_Task to carry out_. Copy out the entries word for word, everything from the line containing "Given: Open the Desktop section" down to the line containing "Viewport: 316px width, 308px height. 35,177", both included.
## BEGIN
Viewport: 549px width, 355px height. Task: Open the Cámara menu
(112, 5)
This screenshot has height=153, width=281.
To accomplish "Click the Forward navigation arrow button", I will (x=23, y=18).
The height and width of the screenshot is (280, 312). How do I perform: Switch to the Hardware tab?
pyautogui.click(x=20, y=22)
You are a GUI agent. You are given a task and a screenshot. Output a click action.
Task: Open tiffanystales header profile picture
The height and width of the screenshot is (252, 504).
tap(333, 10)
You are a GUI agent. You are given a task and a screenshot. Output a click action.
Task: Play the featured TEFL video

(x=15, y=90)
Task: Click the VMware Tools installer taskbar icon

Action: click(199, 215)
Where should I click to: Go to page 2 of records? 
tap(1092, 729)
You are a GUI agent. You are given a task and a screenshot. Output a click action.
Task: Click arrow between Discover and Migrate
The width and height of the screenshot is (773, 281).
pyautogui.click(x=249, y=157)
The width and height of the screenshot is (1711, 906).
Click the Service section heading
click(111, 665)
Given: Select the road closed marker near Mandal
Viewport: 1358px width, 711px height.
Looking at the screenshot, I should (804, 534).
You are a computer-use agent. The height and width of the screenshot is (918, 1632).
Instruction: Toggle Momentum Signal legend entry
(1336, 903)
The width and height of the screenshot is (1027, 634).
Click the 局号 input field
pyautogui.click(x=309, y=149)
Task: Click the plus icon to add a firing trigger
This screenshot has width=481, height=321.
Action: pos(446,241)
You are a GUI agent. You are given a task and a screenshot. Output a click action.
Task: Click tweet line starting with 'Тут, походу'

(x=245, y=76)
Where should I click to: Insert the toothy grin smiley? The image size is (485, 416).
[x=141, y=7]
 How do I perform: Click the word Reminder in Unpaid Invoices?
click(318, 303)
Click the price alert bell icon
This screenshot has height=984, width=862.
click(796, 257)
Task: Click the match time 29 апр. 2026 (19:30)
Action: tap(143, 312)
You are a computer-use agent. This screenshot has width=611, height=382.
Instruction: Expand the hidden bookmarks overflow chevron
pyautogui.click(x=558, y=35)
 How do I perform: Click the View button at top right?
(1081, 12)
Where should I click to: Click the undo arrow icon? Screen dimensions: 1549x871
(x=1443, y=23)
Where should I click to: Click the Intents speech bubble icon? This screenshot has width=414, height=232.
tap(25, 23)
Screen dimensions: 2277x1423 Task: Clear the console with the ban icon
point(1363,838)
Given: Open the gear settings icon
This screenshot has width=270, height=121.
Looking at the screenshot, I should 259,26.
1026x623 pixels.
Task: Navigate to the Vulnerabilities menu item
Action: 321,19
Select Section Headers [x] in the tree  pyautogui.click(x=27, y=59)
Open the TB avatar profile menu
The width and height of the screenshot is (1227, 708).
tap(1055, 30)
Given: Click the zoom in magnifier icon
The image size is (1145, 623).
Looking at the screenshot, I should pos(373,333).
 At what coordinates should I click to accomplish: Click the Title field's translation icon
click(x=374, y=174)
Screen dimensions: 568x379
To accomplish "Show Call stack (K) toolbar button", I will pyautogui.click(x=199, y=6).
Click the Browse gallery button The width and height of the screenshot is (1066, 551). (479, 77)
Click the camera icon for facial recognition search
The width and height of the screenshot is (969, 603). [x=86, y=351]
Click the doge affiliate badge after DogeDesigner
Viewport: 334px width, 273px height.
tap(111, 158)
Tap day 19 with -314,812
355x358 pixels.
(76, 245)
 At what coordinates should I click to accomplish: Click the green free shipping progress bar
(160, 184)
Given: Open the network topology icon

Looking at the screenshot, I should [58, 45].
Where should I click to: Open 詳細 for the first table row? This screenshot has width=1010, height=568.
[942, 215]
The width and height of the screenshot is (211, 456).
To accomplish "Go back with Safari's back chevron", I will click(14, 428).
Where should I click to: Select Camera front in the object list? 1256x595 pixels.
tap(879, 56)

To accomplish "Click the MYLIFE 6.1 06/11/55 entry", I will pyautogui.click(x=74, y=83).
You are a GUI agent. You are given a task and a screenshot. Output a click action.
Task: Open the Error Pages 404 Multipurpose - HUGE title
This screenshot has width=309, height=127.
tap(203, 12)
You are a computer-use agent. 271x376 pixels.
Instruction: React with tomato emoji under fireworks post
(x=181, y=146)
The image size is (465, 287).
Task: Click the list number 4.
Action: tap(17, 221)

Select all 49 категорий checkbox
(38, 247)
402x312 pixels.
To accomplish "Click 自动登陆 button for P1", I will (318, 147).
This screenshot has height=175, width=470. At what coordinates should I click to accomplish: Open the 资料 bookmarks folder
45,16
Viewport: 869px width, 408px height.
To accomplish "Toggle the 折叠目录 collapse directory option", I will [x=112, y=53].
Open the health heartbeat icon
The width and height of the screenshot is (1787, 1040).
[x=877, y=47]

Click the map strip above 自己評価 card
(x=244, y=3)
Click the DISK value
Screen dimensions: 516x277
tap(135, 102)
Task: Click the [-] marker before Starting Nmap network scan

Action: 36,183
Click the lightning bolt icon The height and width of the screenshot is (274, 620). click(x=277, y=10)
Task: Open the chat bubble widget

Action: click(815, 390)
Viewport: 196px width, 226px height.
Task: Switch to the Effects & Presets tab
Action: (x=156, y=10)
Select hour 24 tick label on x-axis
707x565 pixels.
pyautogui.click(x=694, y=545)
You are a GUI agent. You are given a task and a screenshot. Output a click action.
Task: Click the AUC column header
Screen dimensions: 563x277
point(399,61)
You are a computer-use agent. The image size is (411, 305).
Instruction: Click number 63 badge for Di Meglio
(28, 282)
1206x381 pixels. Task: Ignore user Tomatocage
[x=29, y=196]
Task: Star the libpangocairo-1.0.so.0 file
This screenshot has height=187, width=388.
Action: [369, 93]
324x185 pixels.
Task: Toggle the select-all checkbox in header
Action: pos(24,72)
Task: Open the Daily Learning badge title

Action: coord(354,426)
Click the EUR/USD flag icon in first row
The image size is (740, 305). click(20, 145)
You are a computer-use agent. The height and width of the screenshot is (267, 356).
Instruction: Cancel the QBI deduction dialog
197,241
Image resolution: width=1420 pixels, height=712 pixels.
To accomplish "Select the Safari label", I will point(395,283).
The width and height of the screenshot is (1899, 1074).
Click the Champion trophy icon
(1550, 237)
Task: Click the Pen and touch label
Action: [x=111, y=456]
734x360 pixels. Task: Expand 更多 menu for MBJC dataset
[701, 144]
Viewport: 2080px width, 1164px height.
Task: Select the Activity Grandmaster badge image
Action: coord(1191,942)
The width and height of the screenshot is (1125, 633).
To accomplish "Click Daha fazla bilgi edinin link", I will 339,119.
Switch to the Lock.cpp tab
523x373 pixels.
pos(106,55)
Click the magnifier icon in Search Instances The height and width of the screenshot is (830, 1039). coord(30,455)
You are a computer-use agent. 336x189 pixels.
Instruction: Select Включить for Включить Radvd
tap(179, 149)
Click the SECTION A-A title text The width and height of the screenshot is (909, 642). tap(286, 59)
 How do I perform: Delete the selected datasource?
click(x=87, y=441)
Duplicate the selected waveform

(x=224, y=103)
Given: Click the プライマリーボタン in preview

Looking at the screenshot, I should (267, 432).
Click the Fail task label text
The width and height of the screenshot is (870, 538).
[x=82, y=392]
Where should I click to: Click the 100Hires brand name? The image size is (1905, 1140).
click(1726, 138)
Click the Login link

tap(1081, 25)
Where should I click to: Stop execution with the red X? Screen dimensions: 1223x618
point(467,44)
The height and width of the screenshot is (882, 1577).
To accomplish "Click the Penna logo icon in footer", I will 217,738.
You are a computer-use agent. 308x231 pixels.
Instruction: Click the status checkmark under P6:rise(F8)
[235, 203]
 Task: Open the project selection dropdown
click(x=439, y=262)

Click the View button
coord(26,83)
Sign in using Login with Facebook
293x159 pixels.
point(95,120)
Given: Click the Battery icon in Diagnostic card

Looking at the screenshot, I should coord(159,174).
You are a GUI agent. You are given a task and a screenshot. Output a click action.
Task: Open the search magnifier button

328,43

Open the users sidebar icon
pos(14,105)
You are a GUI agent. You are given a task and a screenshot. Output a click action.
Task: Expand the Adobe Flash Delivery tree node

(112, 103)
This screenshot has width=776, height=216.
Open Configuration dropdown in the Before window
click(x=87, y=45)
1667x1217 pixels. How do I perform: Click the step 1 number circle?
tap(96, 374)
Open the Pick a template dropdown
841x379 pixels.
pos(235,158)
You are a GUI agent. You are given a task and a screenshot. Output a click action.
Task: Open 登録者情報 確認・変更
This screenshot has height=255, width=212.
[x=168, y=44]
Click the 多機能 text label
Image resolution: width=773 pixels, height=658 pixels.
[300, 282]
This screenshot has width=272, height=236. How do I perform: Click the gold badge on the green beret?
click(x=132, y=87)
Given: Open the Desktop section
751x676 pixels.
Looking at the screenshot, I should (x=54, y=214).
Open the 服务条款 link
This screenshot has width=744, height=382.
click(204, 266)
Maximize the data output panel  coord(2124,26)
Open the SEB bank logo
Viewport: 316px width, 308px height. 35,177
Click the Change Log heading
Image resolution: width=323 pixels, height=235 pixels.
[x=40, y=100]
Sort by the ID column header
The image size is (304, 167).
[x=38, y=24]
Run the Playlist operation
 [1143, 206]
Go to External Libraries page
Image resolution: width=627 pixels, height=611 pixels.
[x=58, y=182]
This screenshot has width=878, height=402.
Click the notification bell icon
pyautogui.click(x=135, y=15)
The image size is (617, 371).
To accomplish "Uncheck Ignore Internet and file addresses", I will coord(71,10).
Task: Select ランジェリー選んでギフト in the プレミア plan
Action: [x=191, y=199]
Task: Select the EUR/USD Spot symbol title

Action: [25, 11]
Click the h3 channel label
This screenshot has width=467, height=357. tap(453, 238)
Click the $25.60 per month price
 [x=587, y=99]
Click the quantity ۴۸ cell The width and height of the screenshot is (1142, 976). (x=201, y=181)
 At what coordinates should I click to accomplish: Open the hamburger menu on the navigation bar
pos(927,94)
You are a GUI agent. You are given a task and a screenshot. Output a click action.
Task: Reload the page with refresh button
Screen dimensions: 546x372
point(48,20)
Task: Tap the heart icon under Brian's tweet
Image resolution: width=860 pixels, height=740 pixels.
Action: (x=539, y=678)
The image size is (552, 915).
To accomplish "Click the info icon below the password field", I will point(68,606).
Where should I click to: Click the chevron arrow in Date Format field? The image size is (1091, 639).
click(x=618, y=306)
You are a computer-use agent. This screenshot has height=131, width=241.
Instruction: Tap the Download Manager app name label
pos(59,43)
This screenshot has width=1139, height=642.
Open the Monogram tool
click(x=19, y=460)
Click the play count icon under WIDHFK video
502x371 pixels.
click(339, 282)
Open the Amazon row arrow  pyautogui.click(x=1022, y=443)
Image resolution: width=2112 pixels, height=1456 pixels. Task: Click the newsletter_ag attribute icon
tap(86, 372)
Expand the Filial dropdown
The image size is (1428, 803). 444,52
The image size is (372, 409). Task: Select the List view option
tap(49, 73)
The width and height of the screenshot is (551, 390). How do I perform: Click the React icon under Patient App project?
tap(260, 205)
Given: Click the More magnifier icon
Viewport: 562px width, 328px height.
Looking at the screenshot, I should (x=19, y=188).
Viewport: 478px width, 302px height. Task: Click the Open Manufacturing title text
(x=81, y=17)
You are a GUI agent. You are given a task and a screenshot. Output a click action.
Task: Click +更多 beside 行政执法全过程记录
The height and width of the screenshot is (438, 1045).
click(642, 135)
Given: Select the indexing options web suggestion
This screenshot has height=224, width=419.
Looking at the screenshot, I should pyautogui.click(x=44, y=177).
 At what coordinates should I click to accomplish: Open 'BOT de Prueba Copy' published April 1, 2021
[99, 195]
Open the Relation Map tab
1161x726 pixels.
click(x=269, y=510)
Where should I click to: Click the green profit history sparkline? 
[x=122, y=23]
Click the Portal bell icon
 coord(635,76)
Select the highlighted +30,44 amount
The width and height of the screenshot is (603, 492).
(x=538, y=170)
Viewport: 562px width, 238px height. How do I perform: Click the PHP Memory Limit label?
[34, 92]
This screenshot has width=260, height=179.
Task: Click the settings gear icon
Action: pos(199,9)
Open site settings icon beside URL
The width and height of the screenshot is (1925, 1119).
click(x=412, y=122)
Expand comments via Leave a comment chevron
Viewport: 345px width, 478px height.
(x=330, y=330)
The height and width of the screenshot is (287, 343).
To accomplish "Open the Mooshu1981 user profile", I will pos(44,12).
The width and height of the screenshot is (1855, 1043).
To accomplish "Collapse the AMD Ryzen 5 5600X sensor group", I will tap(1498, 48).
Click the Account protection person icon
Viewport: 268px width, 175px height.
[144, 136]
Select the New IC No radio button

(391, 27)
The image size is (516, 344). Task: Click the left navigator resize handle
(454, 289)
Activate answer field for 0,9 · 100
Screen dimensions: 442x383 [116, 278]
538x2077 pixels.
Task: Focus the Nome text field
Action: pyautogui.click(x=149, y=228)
## END
_Result of the exercise_.
Given: Open the Desktop section
751x676 pixels.
Looking at the screenshot, I should (x=54, y=214).
Open the 服务条款 link
This screenshot has width=744, height=382.
click(204, 266)
Maximize the data output panel  coord(2124,26)
Open the SEB bank logo
Viewport: 316px width, 308px height. 35,177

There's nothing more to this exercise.